Alutiiq Storywork Curriculum
[Pending Project Development]
To prepare the Alutiiq community to collaboratively design Alutiiq stories curriculum for use within our Kodiak Island schools as a means of decolonizing our education system and helping revitalize Alutiiq oral traditions. Despite transmission barriers that have blocked Alutiiq storytelling in the past, we can establish understanding between teachers and community members on the value of traditional storytelling. To accomplish having our young people exposed to traditional stories, we will next need to produce story curriculum for application back into educational settings.
Thankfully there are Indigenous story curricula available to model after as we look at integrating traditional stories across the curriculum, in different contexts and among different age groups (Archibald, 2008). There are also mainstream storytelling curriculum units available to model after (PBS, n.d.). For our region, we currently have a companion guide for studying about the Alutiiq people and general understanding about storytelling for elementary and middle school teachers (Manosa, 2005), a unit that incorporates Alutiiq mythology into the Kodiak High School World Literature course by Alutiiq teacher Tonya Heitman (2010), as well as a number of community-based curriculum resources developed over the past decade (Geophysical Institute, n.d.; NEAR, 2002; Drabek, 2009a; NVA, 2009a, 2009b; Steffian & Counceller, 2009, 2012; http://ankn.uaf.edu). What has been missing is a comprehensive resource and guide to our traditional stories. This dissertation is the starting point for what is potential for building an anthology that is accessible for teachers and students, yet encourages the active practice of oral traditions.
Modeling after similar resources, this potential Alutiiq stories curriculum will demonstrate how to reintegrate Indigenous local literature into schools, as well as serve as a resource for teaching across the curriculum within Kodiak’s schools. Such a curriculum must simultaneously meet Alaska State Language Arts and History Standards (ADEED, 2006) and the Alaska Culturally Responsive Standards (Assembly of Alaska Native Educators, 1998, 2000, 2001a, 2001b, 2003). It should also answer the questions: 1) How can Alutiiq stories and traditional knowledge be integrated into schools across the curriculum to motivate and positively impact student identity and wellbeing? 2) How can traditional stories be used to engage and inspire students to love storytelling and writing? Possible lessons using literature to teach across the curriculum may include:
- Exploring the writing and storytelling process;
- Literary elements and versions of events and stories;
- Traditional arts, skills, and technology;
- History, social studies, leadership and economy;
- Alutiiq cosmology, spirituality, worldview and values;
- Family dynamics and genealogy; and
- Traditional Ecological Knowledge (TEK) and stewardship.
Supporting this next step, Elders and Native educators, along with Kodiak Island Borough School District staff can help teachers meet real classroom and community needs, but do so through our traditional knowledge, practices and story.
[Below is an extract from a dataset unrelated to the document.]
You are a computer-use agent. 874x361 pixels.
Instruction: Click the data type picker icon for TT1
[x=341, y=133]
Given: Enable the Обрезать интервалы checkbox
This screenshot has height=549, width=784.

As we pilot storytelling curriculum within our schools, community events, homes and camps we need to also be mindful to video record the storytelling sessions and related activities for posterity and for access by others not able to participate, so that the revitalization work we begin today has further opportunity to be sustainable.
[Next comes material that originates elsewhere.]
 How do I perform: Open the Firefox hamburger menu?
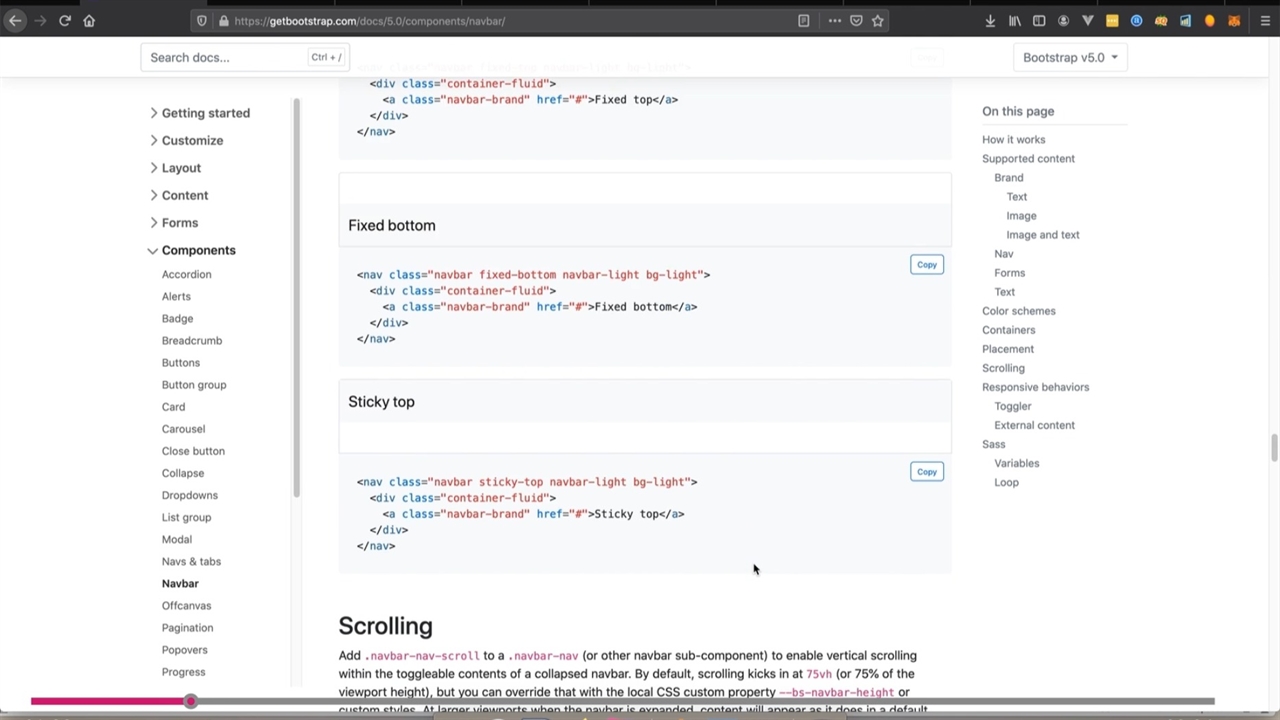click(1265, 21)
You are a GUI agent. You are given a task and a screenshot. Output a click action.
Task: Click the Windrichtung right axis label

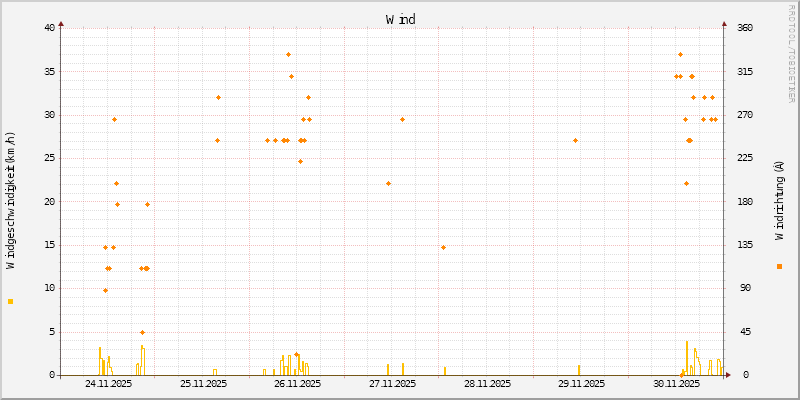tap(779, 201)
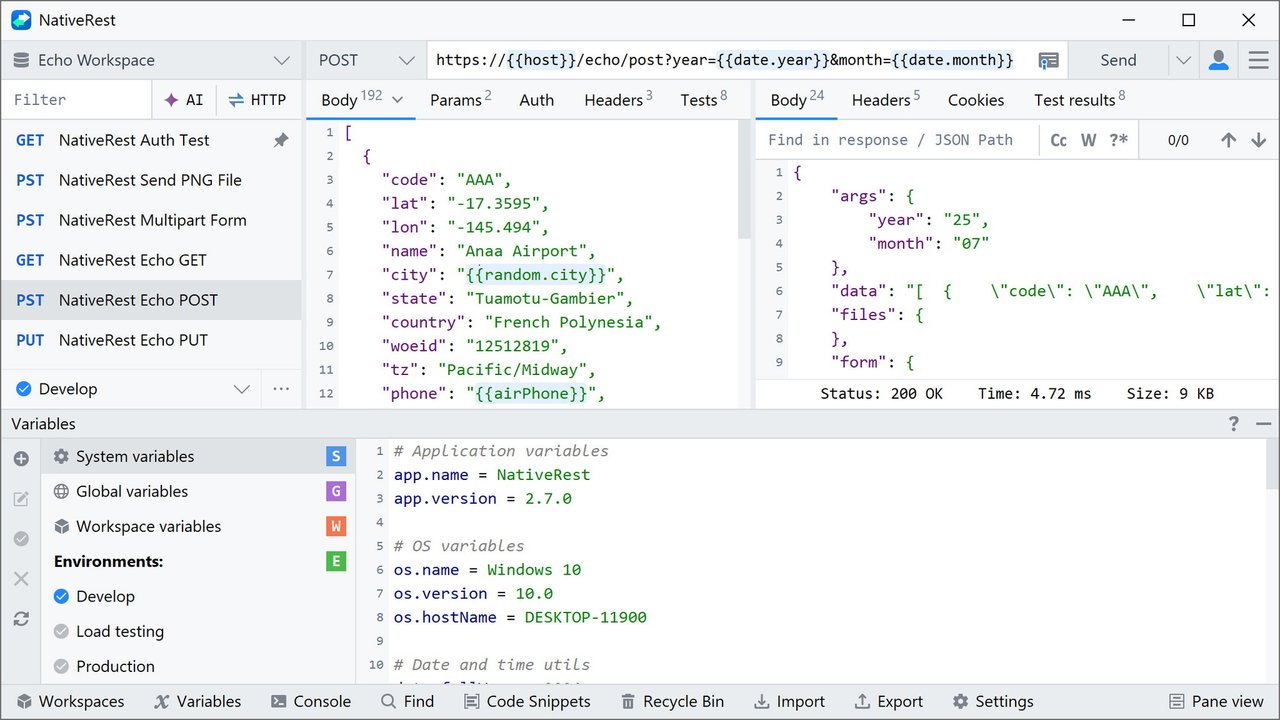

In any Indigenous story use and distribution effort, it is important to be mindful of cultural intellectual property rights and to the community vs. individual ownership of stories. For example, this dissertation focuses on stories that are already publicly available in print or in audio recordings, in an effort to explore the background of where they were collected and how they are true to community values or not. However, any plans to retell these stories in a revised format should be presented to the community and Elders for their approval of how the stories appear and will be used. For some community members individual or family ownership of life stories should be respected in acknowledgments and in permission to reprint such stories. Some educators in the past have been warned not to use or teach traditional stories if they do not share an Alutiiq cultural background. However, given the endangered nature of our stories and language, it is important to recommend ways that teachers of any background can engage their students in learning traditional Alutiiq stories. By developing story curricula collaboratively, the community should recommend appropriate usage of the stories and hopefully empower local Kodiak teachers to integrate stories across the curriculum.